##### Entries supplied
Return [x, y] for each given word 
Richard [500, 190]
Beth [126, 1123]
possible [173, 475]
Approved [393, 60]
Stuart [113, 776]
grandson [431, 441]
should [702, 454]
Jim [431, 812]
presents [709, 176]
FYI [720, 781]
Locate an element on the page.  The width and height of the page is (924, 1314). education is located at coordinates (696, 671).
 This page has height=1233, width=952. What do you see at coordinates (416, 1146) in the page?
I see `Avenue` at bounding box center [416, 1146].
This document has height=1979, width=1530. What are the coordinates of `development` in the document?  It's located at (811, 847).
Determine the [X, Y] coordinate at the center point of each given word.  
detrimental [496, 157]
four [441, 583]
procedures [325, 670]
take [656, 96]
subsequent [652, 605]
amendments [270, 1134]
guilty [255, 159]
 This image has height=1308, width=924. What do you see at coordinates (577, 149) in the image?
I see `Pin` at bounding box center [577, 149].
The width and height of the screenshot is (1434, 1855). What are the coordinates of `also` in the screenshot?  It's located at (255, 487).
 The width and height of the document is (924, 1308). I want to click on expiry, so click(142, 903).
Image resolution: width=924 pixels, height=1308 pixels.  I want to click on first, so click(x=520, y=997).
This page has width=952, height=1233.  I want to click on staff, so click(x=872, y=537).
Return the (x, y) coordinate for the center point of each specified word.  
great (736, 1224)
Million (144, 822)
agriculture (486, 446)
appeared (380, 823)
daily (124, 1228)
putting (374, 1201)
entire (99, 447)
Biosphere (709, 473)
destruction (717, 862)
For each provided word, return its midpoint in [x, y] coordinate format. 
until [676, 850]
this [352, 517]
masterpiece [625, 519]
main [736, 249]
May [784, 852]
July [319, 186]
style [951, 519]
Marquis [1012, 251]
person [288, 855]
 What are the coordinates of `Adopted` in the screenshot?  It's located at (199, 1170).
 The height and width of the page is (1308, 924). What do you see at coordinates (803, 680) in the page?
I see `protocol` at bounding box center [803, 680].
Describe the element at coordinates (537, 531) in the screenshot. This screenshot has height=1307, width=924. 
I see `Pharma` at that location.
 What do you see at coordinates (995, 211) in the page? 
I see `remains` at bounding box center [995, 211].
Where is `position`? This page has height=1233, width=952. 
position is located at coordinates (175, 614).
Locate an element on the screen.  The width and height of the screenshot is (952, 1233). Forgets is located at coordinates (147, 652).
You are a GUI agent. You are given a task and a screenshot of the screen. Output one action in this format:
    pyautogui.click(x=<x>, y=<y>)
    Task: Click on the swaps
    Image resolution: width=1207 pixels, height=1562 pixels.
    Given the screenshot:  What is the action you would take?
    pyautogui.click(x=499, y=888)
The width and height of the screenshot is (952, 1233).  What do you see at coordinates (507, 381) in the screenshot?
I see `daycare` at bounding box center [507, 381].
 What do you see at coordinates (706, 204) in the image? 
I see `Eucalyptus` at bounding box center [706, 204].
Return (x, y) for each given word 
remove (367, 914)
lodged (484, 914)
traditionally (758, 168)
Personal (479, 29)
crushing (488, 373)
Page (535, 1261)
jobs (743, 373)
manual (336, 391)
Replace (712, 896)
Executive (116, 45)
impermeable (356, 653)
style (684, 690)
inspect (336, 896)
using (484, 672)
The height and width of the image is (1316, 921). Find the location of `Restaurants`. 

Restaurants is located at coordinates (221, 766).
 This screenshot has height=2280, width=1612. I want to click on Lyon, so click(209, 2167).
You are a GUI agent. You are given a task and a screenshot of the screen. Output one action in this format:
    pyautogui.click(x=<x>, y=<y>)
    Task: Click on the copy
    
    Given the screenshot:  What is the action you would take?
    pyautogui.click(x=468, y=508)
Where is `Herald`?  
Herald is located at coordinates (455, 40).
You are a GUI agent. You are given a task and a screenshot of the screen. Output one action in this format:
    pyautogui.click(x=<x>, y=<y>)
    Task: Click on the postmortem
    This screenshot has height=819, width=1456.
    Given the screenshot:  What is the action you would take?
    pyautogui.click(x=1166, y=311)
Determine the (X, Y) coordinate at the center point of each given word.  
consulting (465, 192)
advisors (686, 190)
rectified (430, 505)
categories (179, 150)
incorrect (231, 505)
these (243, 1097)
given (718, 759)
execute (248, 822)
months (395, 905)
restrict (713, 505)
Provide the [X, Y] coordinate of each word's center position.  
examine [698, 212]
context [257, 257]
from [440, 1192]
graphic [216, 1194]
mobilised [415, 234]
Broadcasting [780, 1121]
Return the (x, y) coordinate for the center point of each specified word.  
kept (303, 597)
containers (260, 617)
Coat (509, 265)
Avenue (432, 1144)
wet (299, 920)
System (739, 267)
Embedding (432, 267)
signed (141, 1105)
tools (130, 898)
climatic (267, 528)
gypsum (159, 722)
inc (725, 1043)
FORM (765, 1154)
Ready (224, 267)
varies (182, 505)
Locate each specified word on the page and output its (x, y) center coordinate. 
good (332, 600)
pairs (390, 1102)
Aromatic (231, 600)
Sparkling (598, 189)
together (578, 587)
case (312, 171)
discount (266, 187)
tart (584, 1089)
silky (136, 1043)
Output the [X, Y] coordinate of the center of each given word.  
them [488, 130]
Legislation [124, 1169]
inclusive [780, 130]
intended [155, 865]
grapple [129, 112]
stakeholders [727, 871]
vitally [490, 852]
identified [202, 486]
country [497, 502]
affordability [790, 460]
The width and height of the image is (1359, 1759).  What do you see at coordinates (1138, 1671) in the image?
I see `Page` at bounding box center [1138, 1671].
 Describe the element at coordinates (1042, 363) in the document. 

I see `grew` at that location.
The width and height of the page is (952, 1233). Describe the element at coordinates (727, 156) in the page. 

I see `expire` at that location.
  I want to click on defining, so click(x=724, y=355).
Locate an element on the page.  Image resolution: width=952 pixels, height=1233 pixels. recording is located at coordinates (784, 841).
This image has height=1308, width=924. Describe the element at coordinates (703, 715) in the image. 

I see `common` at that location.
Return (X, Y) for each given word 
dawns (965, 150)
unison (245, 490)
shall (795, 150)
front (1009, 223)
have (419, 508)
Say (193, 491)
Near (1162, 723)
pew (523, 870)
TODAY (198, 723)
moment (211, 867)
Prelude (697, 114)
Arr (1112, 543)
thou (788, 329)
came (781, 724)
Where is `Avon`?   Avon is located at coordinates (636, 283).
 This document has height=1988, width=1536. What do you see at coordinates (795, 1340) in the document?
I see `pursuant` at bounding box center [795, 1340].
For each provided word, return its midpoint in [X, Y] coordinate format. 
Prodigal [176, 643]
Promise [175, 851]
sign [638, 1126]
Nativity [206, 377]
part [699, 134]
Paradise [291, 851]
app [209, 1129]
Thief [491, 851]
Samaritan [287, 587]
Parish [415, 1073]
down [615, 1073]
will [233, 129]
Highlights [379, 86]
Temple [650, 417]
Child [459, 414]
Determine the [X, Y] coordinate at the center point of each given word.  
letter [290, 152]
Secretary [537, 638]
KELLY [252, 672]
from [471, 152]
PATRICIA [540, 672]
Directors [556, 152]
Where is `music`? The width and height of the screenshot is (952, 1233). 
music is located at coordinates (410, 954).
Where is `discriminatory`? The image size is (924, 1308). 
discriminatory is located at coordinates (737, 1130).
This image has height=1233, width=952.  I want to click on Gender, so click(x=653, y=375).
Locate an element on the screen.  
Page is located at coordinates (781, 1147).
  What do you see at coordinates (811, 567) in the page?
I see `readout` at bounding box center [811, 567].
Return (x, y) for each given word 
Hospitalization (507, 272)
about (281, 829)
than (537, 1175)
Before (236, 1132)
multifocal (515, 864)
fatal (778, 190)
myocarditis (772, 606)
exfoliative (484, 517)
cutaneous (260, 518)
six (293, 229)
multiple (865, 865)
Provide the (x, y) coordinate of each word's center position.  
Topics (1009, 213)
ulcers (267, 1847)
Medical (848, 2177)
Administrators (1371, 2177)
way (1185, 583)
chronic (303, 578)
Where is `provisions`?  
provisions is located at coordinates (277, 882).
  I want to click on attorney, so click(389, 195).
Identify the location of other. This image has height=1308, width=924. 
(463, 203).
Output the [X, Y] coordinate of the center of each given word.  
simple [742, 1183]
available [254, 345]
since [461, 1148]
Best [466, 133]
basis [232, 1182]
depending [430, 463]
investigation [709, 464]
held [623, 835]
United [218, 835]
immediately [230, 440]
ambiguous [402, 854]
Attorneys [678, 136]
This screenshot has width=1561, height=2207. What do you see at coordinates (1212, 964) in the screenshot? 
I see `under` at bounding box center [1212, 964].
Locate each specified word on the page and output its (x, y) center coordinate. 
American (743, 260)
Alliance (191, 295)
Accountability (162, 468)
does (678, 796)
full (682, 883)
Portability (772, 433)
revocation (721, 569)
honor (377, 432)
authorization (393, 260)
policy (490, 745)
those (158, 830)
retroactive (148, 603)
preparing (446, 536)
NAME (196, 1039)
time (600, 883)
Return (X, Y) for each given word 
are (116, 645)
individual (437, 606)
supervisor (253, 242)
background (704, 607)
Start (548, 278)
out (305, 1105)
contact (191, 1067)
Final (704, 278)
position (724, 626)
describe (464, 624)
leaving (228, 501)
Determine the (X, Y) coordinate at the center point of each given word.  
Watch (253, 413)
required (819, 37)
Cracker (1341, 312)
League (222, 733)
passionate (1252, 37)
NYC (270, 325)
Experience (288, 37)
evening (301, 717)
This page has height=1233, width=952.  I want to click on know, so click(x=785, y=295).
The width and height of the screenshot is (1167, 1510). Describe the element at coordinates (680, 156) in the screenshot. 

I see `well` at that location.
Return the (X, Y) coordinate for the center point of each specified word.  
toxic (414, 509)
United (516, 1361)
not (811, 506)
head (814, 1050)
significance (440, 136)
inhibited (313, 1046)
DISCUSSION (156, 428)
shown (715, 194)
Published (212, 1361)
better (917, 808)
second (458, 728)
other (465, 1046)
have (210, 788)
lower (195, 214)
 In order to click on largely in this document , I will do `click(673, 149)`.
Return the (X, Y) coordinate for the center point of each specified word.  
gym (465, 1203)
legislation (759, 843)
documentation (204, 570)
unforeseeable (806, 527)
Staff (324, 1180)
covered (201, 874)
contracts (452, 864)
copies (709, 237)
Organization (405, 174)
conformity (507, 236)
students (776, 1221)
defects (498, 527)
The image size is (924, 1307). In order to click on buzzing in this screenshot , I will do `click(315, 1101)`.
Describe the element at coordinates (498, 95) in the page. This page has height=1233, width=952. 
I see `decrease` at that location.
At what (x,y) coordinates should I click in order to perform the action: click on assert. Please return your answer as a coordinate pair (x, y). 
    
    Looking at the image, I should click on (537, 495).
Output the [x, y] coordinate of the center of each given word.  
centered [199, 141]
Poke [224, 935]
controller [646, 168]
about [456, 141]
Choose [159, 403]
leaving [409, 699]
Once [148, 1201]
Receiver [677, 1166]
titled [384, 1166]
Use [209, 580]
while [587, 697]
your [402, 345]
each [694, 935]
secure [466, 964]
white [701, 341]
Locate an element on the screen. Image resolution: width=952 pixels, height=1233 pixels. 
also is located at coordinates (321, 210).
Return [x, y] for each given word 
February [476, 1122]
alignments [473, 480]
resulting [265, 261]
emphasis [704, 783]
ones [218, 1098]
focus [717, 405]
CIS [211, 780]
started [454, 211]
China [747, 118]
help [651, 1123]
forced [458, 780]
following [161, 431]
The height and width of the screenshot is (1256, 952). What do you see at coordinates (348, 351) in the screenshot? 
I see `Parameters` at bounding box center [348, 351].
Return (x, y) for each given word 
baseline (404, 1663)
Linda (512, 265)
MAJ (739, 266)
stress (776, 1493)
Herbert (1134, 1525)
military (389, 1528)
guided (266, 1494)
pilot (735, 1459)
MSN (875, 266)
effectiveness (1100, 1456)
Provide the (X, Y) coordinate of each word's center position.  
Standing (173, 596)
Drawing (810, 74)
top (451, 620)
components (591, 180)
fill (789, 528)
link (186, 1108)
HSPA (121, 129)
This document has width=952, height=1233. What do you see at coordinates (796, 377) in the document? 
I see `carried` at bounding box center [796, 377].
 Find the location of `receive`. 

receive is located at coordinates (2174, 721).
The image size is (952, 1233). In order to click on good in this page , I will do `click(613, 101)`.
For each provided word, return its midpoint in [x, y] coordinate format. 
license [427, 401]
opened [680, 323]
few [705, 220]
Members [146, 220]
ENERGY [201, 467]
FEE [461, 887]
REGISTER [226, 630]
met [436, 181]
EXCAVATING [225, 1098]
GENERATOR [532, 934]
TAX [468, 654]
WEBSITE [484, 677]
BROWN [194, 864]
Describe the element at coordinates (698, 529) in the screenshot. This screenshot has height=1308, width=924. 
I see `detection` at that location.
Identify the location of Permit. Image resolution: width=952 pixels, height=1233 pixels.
##########
* [Objective]:
Starting with the line with "Broadcasting [780, 1121]" and going on through the line with "center [1138, 1671].", change "specified" to "listed" and write out only those lines of the entries, with everything else left the same.

* [Expected answer]:
Broadcasting [780, 1121]
Return the (x, y) coordinate for the center point of each listed word.  
kept (303, 597)
containers (260, 617)
Coat (509, 265)
Avenue (432, 1144)
wet (299, 920)
System (739, 267)
Embedding (432, 267)
signed (141, 1105)
tools (130, 898)
climatic (267, 528)
gypsum (159, 722)
inc (725, 1043)
FORM (765, 1154)
Ready (224, 267)
varies (182, 505)
Locate each listed word on the page and output its (x, y) center coordinate. 
good (332, 600)
pairs (390, 1102)
Aromatic (231, 600)
Sparkling (598, 189)
together (578, 587)
case (312, 171)
discount (266, 187)
tart (584, 1089)
silky (136, 1043)
Output the [X, Y] coordinate of the center of each given word.  
them [488, 130]
Legislation [124, 1169]
inclusive [780, 130]
intended [155, 865]
grapple [129, 112]
stakeholders [727, 871]
vitally [490, 852]
identified [202, 486]
country [497, 502]
affordability [790, 460]
The width and height of the image is (1359, 1759).  What do you see at coordinates (1138, 1671) in the image?
I see `Page` at bounding box center [1138, 1671].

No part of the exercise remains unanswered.